SOURCE DATA:

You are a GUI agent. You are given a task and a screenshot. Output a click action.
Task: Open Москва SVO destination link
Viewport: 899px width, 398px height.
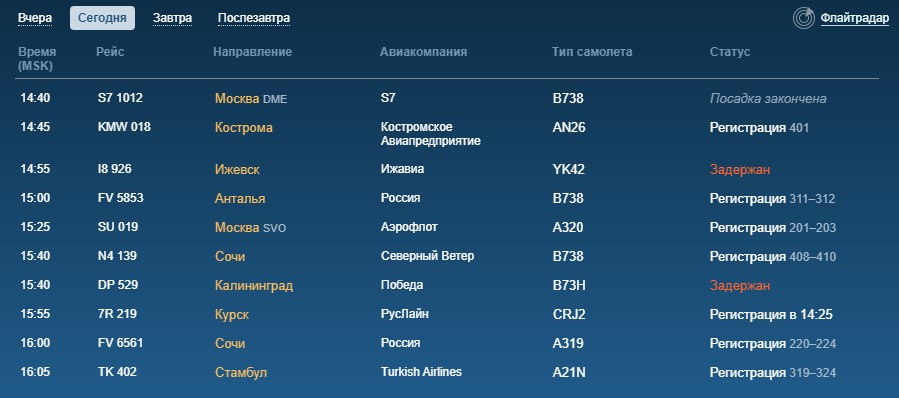click(x=250, y=228)
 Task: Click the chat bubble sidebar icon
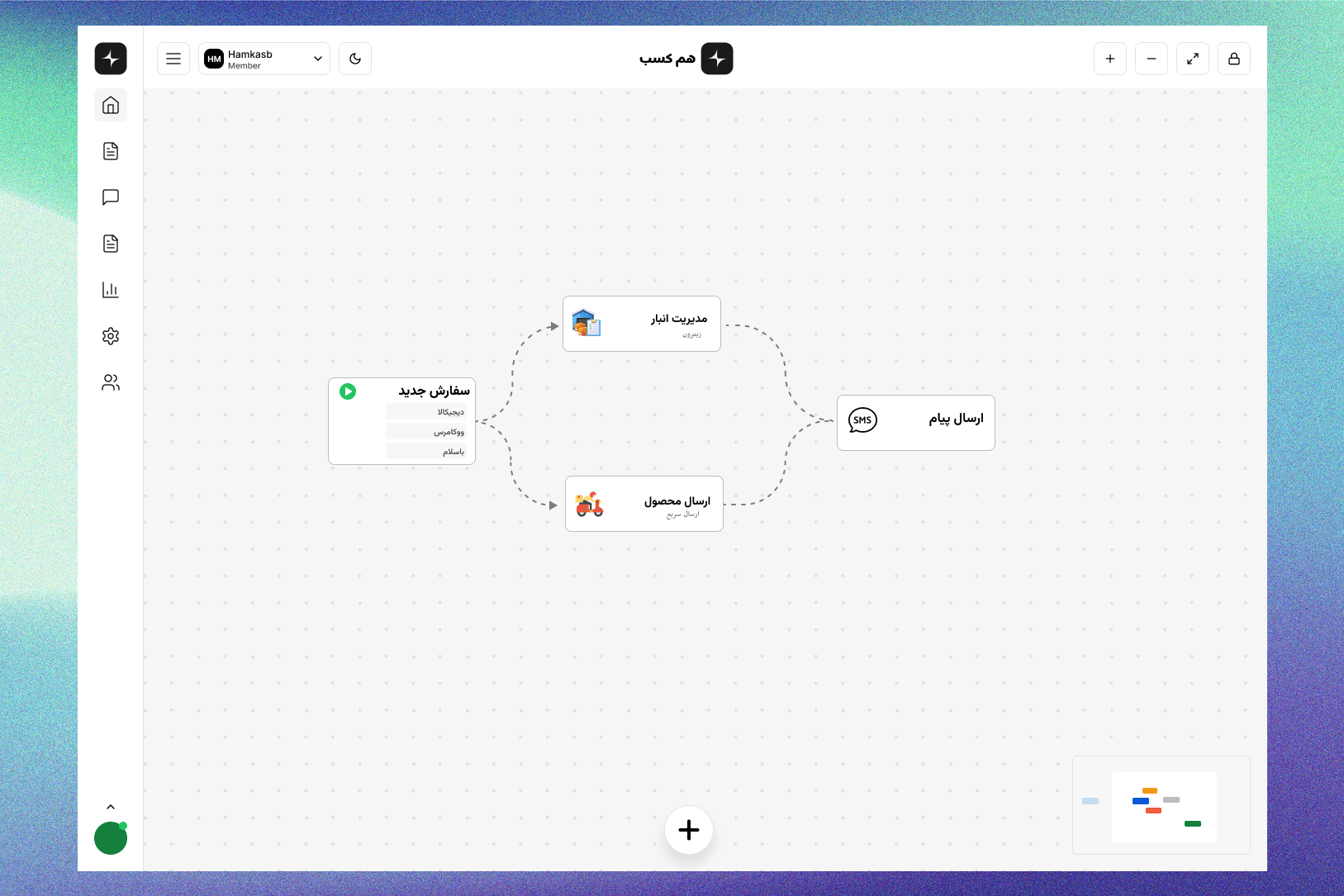111,197
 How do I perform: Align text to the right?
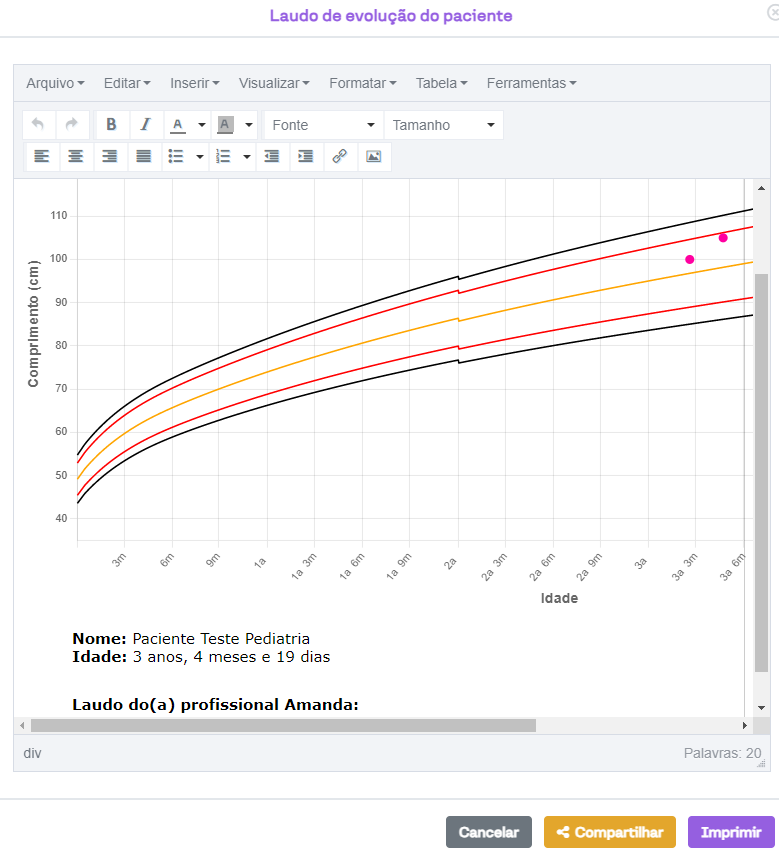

WHAT THE TASK REQUIRES: Could you print the listing above word for word, without its pictures?

ANSWER SECTION:
You are a GUI agent. You are given a task and a screenshot. Output a click action.
Task: Open Москва SVO destination link
Viewport: 899px width, 398px height.
click(x=250, y=228)
 Task: Click the chat bubble sidebar icon
111,197
 How do I perform: Align text to the right?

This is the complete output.